A bridge loan is a short-term financing solution for people or companies in transitional states. Bridge loans allow for quick access to cash flow so financial obligations can still be met before long-term financing is available. In many cases, a bridge loan requires collateral, typically in the form of company or property equity.

How Does a Bridge Loan Work? 

The name “bridge loan” comes from the idea that this type of financing provides a bridge during gaps of income stream. A common example of a bridge loan for an individual stems from the period after the purchase of a new home but before the selling of their current or previous home. As the individual may lack the funds for a down payment without the proceeds from their sale, a bridge loan can help cover the gaps until their current home is sold.

Besides the need for collateral, a bridge loan typically come with higher interest rates than other financial instruments. The higher interest rates are due to the are short-term nature of these types of loans. To put this into perspective, a bridge loan typically has a term of no longer than a year. Home equity lines of credit, a similar form of financing that grants the financial institution equity in your home, often provided access to revolving lines of funds for around 10 years.

What Are the Current Opportunities for Bridge Loan Financing? 

Two unique opportunities arose for bridge loan-style financing during the late 2010s: multifamily residences and medical offices.

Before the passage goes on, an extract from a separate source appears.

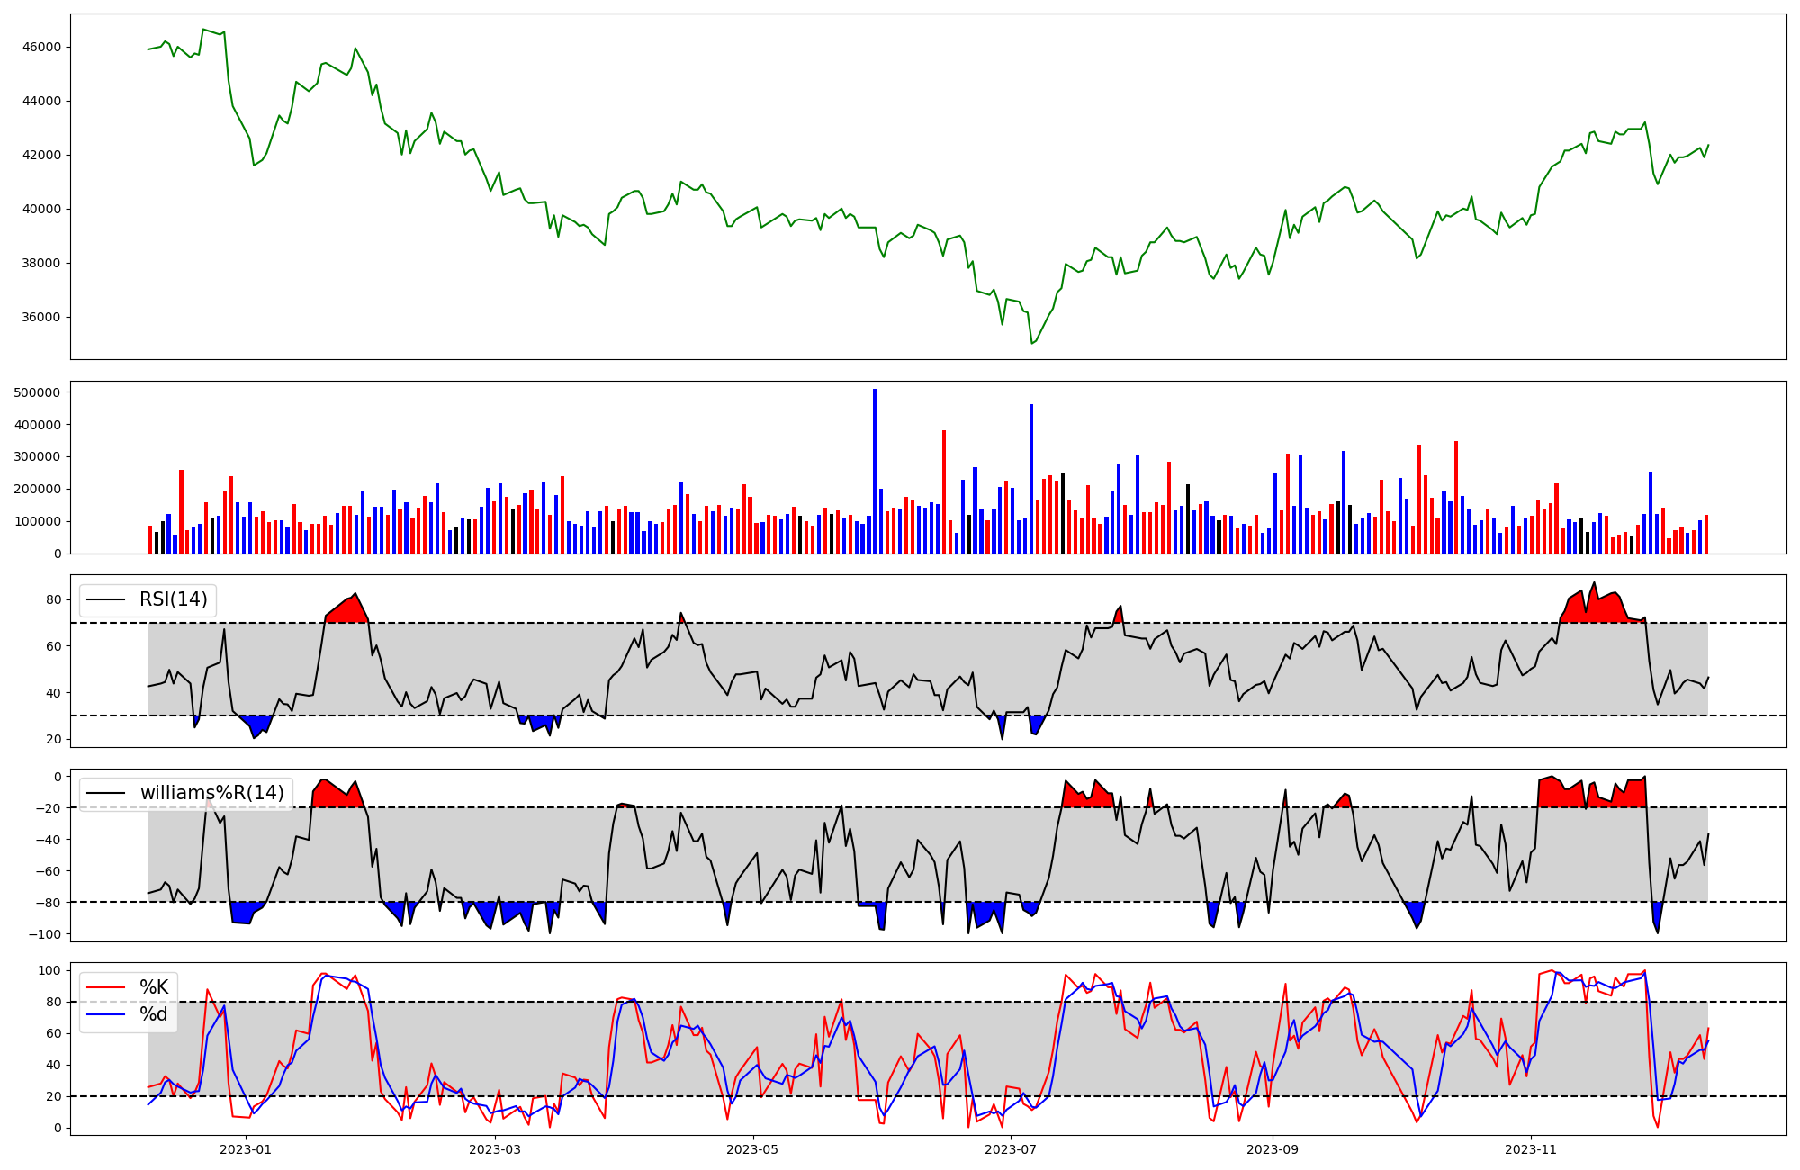Click the 2023-05 x-axis date label
The image size is (1800, 1170).
[752, 1149]
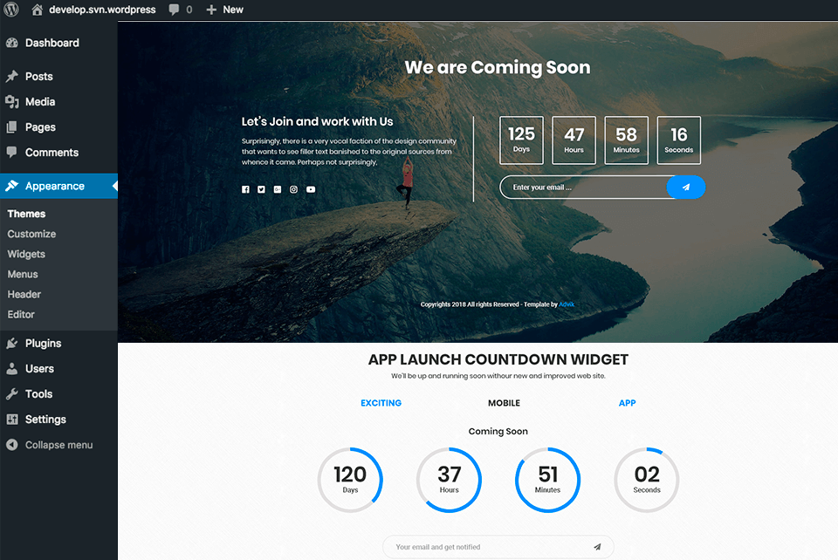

Both represent spaces in real estate that are capital-intensive due to their evolving worlds.

As homeownership percentages decline, especially with regard to millennials, the demand for multifamily residences has grown. To meet the needs of this increase in demand, property owners are investing more and more money into updating their residences. This allows for improved revenue streams not just from demand but from the inclusion of expected amenities, too. However, property owners need to pay for these improvements upfront before their investments pay off. This provides an opportunity to provide bridge loan financing.

Another area of growth for bridge loans is in the medical space. As technology improves, once-exclusive procedures become commonplace. This means medical groups have to invest in space and technological improvements to have the furthest reach. It also allows them to push their procedures and therapies out of traditional hospital settings and into offices and other locations. Again, this requires an upfront investment that can be made easier through bridge loan financing.

As lenders, there are clear opportunities to provide bridge loans to both individuals and companies. Finding the right opportunity is about knowing when upfront investments may be cost-prohibitive in the short-term.